Pão da Liberdade / O Condimentar

Eu estava em uma padaria em Bogotá que me fascinou.
Isso não é novidade: há cerca de 9.000 deles na cidade.
Eu estava em uma padaria em Bogotá que me fascinou, onde só trabalhavam mulheres.
Também não é novidade. Há um número crescente de espaços gastronômicos — na Colômbia e no mundo — liderados e mantidos por mulheres.
(Leia mais: Cozinhar sem fogo / El Condimentario )
Eu estava em uma padaria em Bogotá que me fascinou. Era composta exclusivamente por mulheres, que faziam mantecadas, roscones, croissants, brownies, pão de queijo, pandeyucas e outros doces.
Ainda assim, não estou dizendo nada de novo.
Eu estava em uma padaria em Bogotá que me fascinou. Sua equipe é composta exclusivamente por mulheres, que produzem uma grande variedade de pães, bolos e doces, e que encontraram nesse ofício um lugar para criar, curar, sonhar e trazer felicidade.
Eu estava na padaria do presídio feminino El Buen Pastor.

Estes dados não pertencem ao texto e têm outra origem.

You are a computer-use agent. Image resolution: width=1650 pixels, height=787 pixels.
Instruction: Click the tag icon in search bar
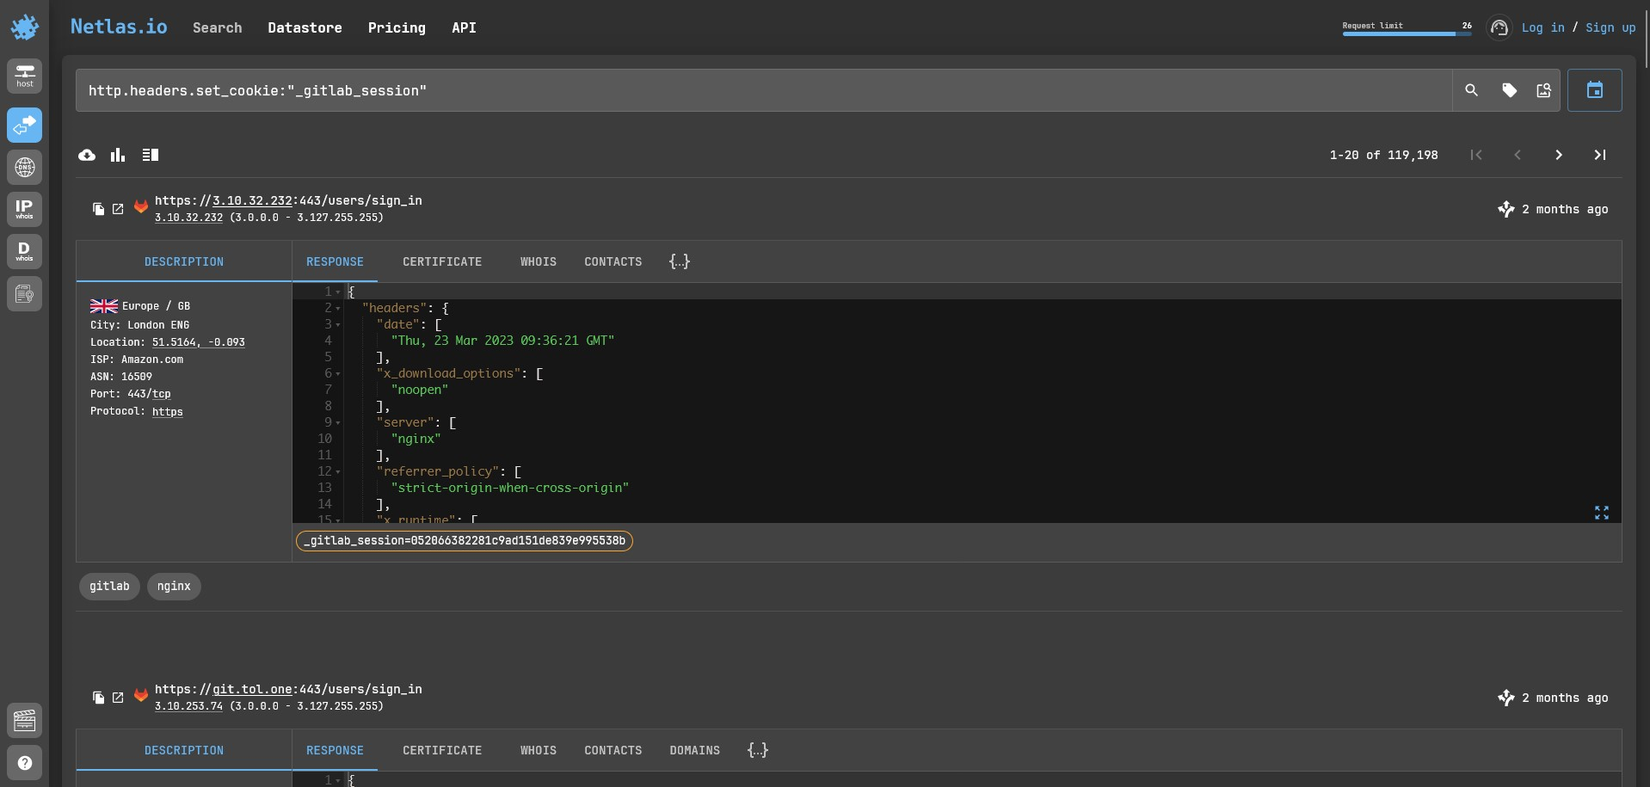pyautogui.click(x=1509, y=90)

Tive a sorte — uma palavra curiosa para descrever um lugar onde, na realidade, há pouca coisa — de experimentar e saborear um dos pães preparados pelos internos desta instituição. O que menos importa aqui é o sabor ou a técnica, que, aliás, era impecável. O que é significativo para eles é a oportunidade de treinamento e aprendizado que a lei oferece: não apenas trabalhar para reduzir a pena, mas aprender um ofício que se torna uma ferramenta e uma fonte de esperança.
(Também: Pão, guerra, paz / O condimentar )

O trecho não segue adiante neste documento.